(Excerpts from a dataset)
........

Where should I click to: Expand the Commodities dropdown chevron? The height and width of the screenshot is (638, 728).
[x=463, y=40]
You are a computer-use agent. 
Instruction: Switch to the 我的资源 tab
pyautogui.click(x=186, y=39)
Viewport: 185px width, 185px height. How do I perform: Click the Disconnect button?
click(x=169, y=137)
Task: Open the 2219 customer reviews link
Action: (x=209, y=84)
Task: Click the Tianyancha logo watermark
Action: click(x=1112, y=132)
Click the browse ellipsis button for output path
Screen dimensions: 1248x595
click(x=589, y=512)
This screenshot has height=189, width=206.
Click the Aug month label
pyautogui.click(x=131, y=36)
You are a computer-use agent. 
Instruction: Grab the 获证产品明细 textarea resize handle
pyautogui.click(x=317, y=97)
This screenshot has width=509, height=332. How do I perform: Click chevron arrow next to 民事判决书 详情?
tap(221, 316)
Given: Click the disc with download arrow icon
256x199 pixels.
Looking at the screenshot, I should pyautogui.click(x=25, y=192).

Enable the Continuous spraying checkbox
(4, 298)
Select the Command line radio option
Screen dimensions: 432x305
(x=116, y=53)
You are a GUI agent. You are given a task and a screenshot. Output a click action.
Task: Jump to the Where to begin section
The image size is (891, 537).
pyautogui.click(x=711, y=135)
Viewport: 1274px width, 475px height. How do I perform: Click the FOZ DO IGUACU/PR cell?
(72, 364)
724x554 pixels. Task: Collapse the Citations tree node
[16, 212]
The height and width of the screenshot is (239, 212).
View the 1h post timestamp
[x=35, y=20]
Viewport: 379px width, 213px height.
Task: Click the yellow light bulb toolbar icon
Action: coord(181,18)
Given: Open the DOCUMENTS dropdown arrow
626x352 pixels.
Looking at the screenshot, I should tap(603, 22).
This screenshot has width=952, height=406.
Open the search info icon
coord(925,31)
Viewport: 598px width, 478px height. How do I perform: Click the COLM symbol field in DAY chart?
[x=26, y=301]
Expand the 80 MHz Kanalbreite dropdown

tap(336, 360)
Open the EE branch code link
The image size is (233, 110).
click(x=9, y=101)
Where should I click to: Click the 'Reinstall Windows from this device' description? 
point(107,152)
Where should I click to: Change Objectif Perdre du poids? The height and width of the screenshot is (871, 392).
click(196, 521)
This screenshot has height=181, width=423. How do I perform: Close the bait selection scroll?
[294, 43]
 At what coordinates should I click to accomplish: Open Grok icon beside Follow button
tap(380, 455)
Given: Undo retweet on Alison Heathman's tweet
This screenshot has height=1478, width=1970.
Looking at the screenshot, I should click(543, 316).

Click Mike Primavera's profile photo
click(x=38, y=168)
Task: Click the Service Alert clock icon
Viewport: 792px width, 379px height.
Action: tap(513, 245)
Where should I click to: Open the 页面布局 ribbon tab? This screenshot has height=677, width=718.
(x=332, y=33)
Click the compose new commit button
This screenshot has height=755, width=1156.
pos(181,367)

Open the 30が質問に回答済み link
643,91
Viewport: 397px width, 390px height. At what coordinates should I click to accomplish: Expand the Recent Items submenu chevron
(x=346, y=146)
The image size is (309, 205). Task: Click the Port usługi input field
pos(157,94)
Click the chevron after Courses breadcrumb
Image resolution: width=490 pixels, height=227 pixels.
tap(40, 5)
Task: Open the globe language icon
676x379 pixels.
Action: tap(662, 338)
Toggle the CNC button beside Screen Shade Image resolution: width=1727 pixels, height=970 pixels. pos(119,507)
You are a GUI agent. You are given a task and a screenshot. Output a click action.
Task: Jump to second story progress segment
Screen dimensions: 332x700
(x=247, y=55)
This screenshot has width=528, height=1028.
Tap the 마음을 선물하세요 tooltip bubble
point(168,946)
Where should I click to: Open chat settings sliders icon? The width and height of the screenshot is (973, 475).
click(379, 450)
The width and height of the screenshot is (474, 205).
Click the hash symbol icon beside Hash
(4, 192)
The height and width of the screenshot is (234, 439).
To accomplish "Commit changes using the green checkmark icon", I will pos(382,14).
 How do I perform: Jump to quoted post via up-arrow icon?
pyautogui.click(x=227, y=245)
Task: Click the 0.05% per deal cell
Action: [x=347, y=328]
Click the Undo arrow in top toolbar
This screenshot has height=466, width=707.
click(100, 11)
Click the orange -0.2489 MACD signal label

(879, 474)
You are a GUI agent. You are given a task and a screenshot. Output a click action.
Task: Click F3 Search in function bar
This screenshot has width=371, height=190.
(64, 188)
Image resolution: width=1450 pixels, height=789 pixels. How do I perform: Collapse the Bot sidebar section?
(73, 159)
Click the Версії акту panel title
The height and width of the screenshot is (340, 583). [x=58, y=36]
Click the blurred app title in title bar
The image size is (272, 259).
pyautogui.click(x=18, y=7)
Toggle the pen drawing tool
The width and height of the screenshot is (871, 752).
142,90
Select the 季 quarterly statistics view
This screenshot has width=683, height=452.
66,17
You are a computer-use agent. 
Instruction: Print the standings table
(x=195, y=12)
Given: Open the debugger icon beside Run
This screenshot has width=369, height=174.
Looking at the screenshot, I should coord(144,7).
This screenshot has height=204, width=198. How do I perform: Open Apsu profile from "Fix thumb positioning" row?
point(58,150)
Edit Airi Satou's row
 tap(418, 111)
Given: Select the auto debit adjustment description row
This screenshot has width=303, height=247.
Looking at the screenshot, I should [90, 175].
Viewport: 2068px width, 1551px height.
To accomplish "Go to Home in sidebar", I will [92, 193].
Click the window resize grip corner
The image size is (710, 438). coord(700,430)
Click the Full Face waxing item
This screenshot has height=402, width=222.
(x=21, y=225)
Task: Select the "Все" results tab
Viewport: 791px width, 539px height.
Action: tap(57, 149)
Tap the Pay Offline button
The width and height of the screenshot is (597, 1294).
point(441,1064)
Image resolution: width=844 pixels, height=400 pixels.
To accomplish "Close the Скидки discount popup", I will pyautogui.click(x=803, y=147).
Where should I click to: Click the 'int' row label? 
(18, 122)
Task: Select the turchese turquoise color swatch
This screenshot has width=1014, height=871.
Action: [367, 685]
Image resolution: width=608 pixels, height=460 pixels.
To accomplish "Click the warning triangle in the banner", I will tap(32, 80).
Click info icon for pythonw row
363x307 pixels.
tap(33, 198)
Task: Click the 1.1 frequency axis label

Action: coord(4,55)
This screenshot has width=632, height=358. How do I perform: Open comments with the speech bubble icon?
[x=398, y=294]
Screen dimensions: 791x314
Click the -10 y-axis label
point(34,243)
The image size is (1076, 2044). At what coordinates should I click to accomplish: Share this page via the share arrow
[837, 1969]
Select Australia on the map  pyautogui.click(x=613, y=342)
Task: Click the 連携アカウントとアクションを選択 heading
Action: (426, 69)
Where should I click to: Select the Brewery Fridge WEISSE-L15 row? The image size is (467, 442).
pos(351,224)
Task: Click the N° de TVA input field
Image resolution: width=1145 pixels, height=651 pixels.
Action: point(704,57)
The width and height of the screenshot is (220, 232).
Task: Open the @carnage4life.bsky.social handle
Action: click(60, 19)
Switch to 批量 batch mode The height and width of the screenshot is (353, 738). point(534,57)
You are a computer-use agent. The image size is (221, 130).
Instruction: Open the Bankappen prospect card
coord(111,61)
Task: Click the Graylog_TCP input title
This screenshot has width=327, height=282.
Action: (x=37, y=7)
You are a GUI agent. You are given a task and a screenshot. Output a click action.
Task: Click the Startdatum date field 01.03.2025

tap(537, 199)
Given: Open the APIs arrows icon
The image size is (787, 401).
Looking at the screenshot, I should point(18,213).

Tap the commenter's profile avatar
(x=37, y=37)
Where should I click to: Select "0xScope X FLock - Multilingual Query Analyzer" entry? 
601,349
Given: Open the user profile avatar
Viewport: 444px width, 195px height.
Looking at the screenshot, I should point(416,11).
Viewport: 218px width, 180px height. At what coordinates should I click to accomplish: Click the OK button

........

## What you need to do:
Lines to set down from above: the line with "Screen dimensions: 332x700", the line with "Given: Open the debugger icon beside Run", and every line between, each exactly as written.

## Task answer:
Screen dimensions: 332x700
(x=247, y=55)
This screenshot has width=528, height=1028.
Tap the 마음을 선물하세요 tooltip bubble
point(168,946)
Where should I click to: Open chat settings sliders icon? The width and height of the screenshot is (973, 475).
click(379, 450)
The width and height of the screenshot is (474, 205).
Click the hash symbol icon beside Hash
(4, 192)
The height and width of the screenshot is (234, 439).
To accomplish "Commit changes using the green checkmark icon", I will pos(382,14).
 How do I perform: Jump to quoted post via up-arrow icon?
pyautogui.click(x=227, y=245)
Task: Click the 0.05% per deal cell
Action: [x=347, y=328]
Click the Undo arrow in top toolbar
This screenshot has height=466, width=707.
click(100, 11)
Click the orange -0.2489 MACD signal label

(879, 474)
You are a GUI agent. You are given a task and a screenshot. Output a click action.
Task: Click F3 Search in function bar
This screenshot has width=371, height=190.
(64, 188)
Image resolution: width=1450 pixels, height=789 pixels. How do I perform: Collapse the Bot sidebar section?
(73, 159)
Click the Версії акту panel title
The height and width of the screenshot is (340, 583). [x=58, y=36]
Click the blurred app title in title bar
The image size is (272, 259).
pyautogui.click(x=18, y=7)
Toggle the pen drawing tool
The width and height of the screenshot is (871, 752).
142,90
Select the 季 quarterly statistics view
This screenshot has width=683, height=452.
66,17
You are a computer-use agent. 
Instruction: Print the standings table
(x=195, y=12)
Given: Open the debugger icon beside Run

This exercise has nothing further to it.